Why I Don't Want Target To Know Quite So Much About Me

| Thu Feb. 16, 2012 6:09 PM EST

Charles Duhigg has a fascinating story in the New York Times Magazine this week that's all about the way retailers use data mining and microtargeting to sell you more stuff. Among other things, he tells the story of how Target exploited a pile of clever statistical relations to predict when women were pregnant so that they could send out coupon books full of items that pregnant women might want to buy. As it turns out, Target was unamused by Duhigg's curiosity about how this all worked. When he asked Target to comment, they refused. When he offered to fly out to company headquarters, they told him not to come. When he did anyway, a security guard escorted him off the premises. Quite plainly, Target was concerned that their customers would freak out if they discovered just how much Target knows about them and how accurately Target can aim its marketing bazookas in their direction.

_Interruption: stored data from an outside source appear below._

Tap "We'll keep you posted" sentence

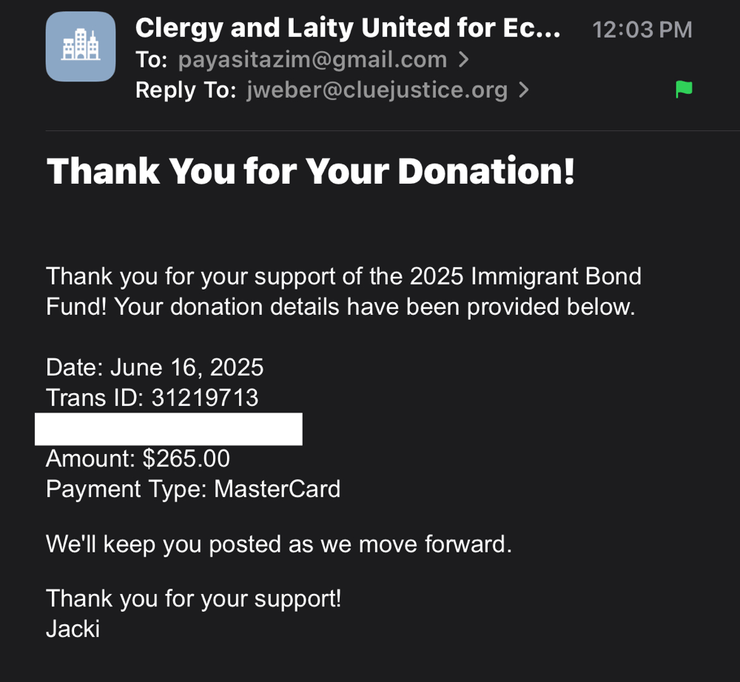[x=279, y=544]
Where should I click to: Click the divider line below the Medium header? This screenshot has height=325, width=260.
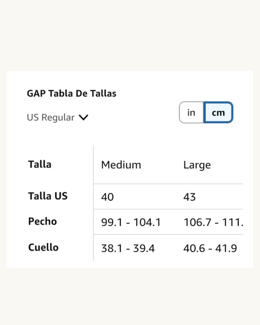click(x=130, y=184)
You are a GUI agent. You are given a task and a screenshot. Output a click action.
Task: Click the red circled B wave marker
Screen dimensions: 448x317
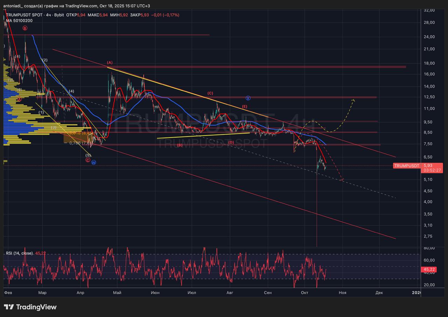(25, 28)
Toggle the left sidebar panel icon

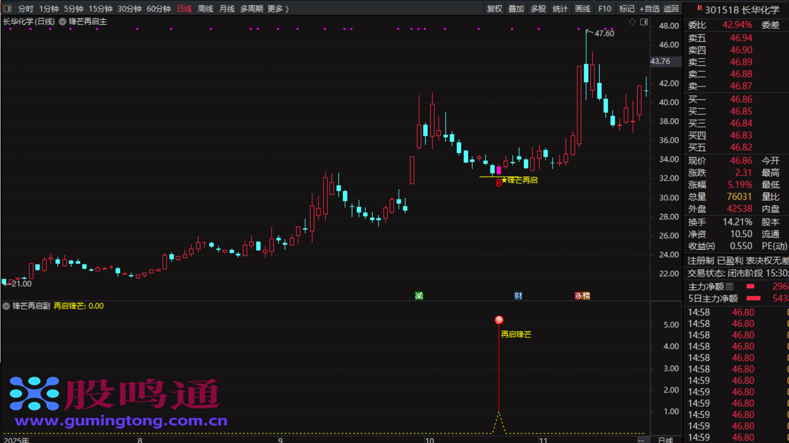[7, 9]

And it turns out Target was right: pregnant women did freak out. So they fine-tuned their coupon books to contain a bunch of random stuff (lawnmowers, videogames) among all the pregnancy-related items. Women who got those coupon books just figured this was the stuff on sale at Target this week and had no idea that it was more than a coincidence that half the offers were for diapers and onesies.

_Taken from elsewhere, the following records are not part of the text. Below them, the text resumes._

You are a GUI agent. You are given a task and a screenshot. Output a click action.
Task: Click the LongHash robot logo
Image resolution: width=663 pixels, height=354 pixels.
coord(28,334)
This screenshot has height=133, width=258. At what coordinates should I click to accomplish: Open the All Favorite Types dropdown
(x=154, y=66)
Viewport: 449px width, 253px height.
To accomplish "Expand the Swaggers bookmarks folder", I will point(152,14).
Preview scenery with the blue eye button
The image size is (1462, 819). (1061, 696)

Longtime readers will be unsurprised to learn that I'm not thrilled by this kind of thing. But Felix Salmon challenges people like me to explain why:

Nowadays, computers have made it increasingly possible to fine-tune personalization down to the individual level, where it can sometimes get “spooky”....If sophisticated corporations manage to make their marketing materials less spooky, I don’t think there’s going to be much popular opposition to continued targeting — at least not in this country. Germany is different: Germans care a lot about their privacy, and fight hard for it.

Here, however, I’ve never received a good answer to the “why should I care?” question.

I'll admit up front that my reaction to this is mostly emotional: I just don't like the idea of Target or anyone else knowing so much about me. But the truth is that Felix is right. I don't really fear Target. The worst thing they can do with all their data mining wizardry is send me personalized coupon books. If I don't like it, I can toss them in the trash.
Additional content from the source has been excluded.